Work item:
A line qualifies if it holds the string "computer". Copy every qualifying line from the records.

Given entries:
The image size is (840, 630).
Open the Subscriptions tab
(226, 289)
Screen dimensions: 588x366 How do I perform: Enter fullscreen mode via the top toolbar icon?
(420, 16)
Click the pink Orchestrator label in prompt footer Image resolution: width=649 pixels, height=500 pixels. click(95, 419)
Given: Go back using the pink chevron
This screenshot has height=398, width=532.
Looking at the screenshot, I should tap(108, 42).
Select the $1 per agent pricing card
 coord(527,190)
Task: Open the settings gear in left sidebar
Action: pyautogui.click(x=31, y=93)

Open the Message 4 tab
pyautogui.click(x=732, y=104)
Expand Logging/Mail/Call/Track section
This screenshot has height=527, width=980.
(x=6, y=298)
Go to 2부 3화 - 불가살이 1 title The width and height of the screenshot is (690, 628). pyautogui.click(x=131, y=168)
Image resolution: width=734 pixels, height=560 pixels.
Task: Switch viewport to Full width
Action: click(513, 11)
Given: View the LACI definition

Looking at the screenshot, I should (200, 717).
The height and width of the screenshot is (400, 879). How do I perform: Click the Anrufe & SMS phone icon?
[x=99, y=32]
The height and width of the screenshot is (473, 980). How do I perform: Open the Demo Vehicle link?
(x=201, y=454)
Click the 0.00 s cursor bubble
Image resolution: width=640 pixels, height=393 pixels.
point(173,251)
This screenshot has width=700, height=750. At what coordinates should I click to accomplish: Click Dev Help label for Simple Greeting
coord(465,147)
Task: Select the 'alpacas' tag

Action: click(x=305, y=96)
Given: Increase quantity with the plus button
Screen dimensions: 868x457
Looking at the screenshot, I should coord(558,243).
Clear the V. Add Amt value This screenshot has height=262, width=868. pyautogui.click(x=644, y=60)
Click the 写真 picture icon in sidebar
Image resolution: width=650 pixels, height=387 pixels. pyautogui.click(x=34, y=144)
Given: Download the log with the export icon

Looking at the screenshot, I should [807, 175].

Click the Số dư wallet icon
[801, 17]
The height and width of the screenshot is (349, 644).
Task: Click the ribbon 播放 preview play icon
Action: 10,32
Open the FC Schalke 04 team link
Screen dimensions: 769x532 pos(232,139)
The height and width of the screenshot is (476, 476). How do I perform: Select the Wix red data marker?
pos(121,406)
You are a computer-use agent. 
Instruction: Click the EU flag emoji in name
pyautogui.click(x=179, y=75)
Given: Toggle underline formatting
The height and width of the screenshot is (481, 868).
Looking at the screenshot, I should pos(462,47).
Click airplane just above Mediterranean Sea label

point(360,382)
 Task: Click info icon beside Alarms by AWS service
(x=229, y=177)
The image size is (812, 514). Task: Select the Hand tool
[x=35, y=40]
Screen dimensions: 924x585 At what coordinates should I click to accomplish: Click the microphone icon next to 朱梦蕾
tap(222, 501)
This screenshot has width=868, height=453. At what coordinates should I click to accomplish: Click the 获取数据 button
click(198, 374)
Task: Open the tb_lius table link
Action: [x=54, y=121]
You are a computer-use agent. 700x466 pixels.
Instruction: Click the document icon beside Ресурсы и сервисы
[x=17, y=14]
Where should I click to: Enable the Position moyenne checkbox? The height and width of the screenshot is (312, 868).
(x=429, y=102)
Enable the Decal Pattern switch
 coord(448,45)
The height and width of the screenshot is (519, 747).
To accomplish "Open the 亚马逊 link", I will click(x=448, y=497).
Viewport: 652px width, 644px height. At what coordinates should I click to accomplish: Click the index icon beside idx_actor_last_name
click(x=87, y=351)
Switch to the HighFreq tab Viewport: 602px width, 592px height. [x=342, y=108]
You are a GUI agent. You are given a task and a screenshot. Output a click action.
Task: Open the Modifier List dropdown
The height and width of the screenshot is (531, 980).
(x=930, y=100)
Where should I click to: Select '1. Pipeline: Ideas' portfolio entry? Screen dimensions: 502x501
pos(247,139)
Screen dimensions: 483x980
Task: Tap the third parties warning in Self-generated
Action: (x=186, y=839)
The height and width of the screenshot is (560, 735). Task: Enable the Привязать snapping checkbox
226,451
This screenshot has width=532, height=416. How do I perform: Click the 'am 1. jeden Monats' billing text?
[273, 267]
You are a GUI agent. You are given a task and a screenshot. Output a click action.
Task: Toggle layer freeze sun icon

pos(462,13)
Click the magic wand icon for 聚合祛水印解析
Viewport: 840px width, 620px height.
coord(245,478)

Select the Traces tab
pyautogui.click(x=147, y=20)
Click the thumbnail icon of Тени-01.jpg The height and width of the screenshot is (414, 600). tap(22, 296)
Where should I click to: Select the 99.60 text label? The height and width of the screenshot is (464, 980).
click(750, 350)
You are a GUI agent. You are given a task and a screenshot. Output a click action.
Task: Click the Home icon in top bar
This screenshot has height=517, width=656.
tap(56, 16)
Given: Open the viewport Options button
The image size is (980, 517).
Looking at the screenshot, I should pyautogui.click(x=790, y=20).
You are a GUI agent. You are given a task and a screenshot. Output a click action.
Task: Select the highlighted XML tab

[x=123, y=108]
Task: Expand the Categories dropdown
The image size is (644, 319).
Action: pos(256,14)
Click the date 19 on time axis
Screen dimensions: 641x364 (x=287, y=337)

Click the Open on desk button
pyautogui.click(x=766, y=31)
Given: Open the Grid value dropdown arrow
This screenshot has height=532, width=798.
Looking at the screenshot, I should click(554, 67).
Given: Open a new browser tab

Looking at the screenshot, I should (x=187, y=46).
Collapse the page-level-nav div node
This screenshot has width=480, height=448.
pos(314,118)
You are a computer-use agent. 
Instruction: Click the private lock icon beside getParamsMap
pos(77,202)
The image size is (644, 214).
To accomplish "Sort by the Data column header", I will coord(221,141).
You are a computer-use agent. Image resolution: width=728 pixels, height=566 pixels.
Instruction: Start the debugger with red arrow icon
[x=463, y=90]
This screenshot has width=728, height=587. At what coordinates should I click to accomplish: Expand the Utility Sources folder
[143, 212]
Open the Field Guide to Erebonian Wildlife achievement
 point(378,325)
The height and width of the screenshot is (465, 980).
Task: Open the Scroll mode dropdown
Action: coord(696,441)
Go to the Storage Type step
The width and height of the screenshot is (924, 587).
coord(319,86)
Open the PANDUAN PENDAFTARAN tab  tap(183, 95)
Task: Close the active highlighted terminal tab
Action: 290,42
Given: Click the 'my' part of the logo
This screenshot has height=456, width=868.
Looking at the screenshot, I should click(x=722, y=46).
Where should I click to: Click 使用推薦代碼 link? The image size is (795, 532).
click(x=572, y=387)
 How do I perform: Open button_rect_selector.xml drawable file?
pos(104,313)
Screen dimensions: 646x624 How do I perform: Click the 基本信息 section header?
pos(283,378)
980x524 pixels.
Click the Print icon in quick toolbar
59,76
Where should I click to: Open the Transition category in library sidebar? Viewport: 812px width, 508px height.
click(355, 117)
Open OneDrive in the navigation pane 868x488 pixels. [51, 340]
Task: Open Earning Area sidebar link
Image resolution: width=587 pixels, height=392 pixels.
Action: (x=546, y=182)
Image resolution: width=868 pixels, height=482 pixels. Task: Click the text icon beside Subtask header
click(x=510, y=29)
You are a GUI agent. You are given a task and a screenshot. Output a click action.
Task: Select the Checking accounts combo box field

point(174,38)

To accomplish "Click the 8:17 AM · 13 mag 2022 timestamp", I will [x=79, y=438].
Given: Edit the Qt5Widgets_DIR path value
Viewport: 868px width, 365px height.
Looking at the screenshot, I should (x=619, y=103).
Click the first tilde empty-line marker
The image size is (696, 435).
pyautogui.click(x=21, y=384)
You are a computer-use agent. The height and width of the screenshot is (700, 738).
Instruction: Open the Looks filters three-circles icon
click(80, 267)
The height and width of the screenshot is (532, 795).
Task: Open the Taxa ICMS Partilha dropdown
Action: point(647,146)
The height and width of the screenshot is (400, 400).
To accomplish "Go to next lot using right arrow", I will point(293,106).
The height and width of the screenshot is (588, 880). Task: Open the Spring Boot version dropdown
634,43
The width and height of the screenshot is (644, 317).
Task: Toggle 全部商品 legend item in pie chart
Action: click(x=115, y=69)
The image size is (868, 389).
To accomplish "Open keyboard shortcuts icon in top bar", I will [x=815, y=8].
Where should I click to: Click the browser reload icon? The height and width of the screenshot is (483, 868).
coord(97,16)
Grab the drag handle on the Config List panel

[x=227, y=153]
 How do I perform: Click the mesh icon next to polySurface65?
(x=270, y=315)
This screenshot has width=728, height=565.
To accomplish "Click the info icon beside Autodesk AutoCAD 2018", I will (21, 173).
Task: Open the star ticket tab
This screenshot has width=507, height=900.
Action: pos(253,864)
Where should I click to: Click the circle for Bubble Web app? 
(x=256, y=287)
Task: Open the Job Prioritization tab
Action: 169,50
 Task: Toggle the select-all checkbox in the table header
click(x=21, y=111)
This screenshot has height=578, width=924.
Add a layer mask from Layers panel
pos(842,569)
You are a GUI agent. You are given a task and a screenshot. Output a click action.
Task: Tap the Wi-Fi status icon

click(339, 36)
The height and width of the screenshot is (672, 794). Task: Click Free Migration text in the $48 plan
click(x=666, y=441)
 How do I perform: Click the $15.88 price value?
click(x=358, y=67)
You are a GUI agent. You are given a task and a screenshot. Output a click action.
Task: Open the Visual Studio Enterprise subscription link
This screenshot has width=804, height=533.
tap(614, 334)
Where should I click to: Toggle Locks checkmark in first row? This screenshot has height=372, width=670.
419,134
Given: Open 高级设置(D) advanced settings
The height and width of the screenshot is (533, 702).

Answer to the problem:
You are a computer-use agent. 
You are a computer-use agent. 700x466 pixels.
You are a computer-use agent. 
You are a computer-use agent. Image resolution: width=728 pixels, height=566 pixels.
You are a computer-use agent. The height and width of the screenshot is (700, 738).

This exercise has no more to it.